As chair of the Planning Commission, I have a proven record of working to make projects the best they can be and supporting additional housing where it makes sense to do so.

How important are the city’s natural resources to you and what are you doing about it?

Natural resources are precious and need to be protected through reuse, recycling and repurposing.  We have opportunities to incentivize our residents to recycle more by forming a partnership where residents would receive cash returns for their recycling.  We could separate the materials at the curb, allowing for efficiencies for the city and a greater return on the recycling revenues.

Discuss other concerns you have with your city and what you will do to address them. This may include water issues, the state of your city’s school districts, the city’s financial stability, unemployment, etc.

  • The Budget — Our budget process has collapsed and I disagree with the majority that everything is fine.

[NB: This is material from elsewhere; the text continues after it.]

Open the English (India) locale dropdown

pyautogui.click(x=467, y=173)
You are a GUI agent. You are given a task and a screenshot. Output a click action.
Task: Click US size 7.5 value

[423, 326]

We need leadership that can see the big picture and understand the relationship between budgets and people, infrastructure, programs and equipment.  We need a better understanding of where the money is needed by zero-basing the existing budget and building a requirements-based budget.  We need to pass a fiscal policy that includes and requires internal controls.  We need to trust our workforce to keep our books whole and in accordance with existing best practices.  Finally, we need to hire an auditor controller who is independent of the staff and works for the Council to verify we are maintaining our budgets in exceptional condition.
  • Landscape Maintenance Districts (LMD) — for the past 20 years we have allowed our maintenance district funding to stall in most of the neighborhoods, creating a deficit in the General Fund. I oppose how the Council approached this issue by ignoring the policy and avoiding making hard decisions to either increase rates or have the city maintain the general-purpose landscapes.  By not paying attention to this fund, some districts were over-assessed and some were under-assessed.   For example, the city engineer’s report for Standard Pacific (LMD#12) assessed funding levels well below what was necessary to maintain the district for OVER 20 years, resulting in $300,000 in back fees that were ultimately paid from the General Fund.  We need to determine what the most efficient means to maintain these LMDs is.  I would work with the city manager to evaluate best options for our residents.
  • City Streets — Our streets are in terrible condition despite the fact we are pouring millions into repair and resurfacing (plus the new grader). I’ve been all around the world and seen better streets in some third-world countries.  We keep sealing the streets instead of doing the right thing and actually repairing, preparing and surfacing correctly.  Also, we have not figured out how to work with utility companies who need to dig and fill for their new cabling, etc., within a year of resurfacing.  We can do better.  My plan is to prioritize streets in our budget so they get done, and done correctly.  Also, we need to publish the schedule for all to see when roads will be fixed — post the maintenance schedule on a public web page.  Finally, we need to work with the underground utility companies to forecast out five years to find out what they have planned and so that they will know what Oxnard has planned for road maintenance.  Once we form a partnership, our roads will be fixed once and maintain their integrity without digging and filling until the next scheduled maintenance period.